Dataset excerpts
◆ ◆ ◆ ◆ ◆ ◆ ◆

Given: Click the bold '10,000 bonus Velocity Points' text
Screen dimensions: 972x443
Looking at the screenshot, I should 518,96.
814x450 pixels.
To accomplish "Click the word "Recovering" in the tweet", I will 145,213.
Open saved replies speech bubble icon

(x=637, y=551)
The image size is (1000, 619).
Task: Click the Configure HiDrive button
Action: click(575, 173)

◆ ◆ ◆ ◆ ◆ ◆ ◆

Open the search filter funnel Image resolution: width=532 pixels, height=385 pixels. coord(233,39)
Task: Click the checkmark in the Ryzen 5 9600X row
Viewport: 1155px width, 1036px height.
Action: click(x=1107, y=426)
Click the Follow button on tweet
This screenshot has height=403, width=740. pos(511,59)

◆ ◆ ◆ ◆ ◆ ◆ ◆

Assignment — Look above for the line with "Given: Click the"; retype exactly that line, every line after it up to the line with "814x450 pixels.", and that line too, nothing else.

Exercise output —
Given: Click the bold '10,000 bonus Velocity Points' text
Screen dimensions: 972x443
Looking at the screenshot, I should 518,96.
814x450 pixels.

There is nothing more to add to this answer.